▶ _Task objective_
All lines from the one that has "Click the X2 probability value 0.0729" onward to the end of the records below are to be returned exactly; pictures are to be skipped.

Items listed in a dataset
-=-=-=-=-
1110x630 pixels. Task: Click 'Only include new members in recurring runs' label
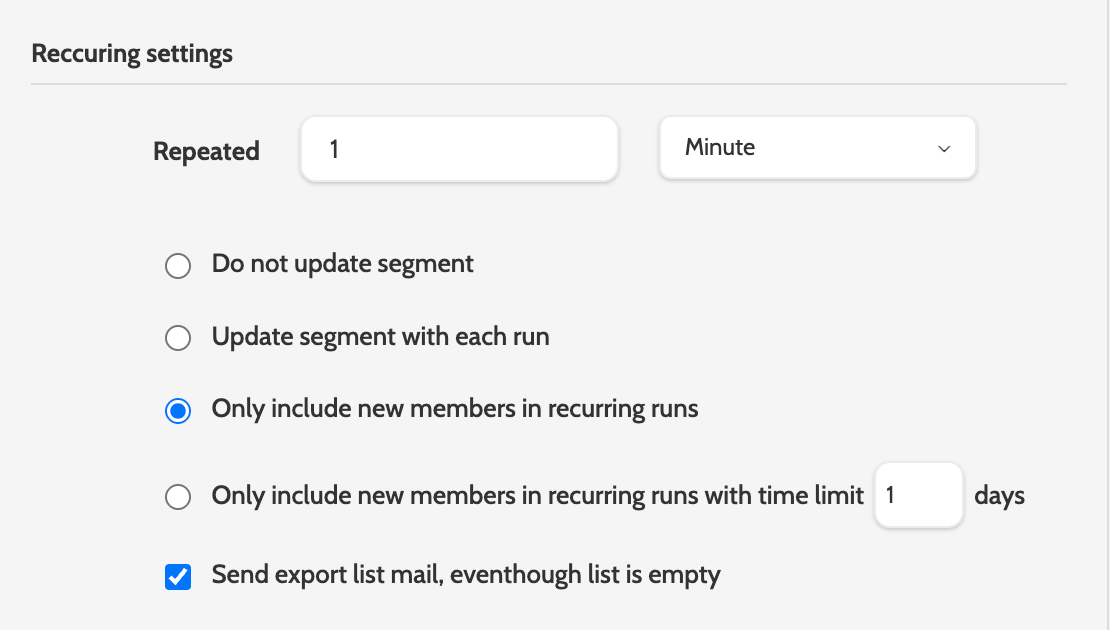[454, 409]
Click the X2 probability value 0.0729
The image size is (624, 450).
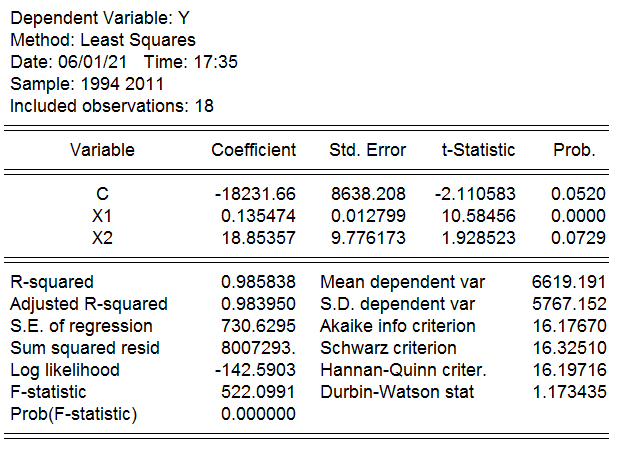point(578,238)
-=-=-=-=-
▶ _The answer_
Click the X2 probability value 0.0729
The image size is (624, 450).
point(578,238)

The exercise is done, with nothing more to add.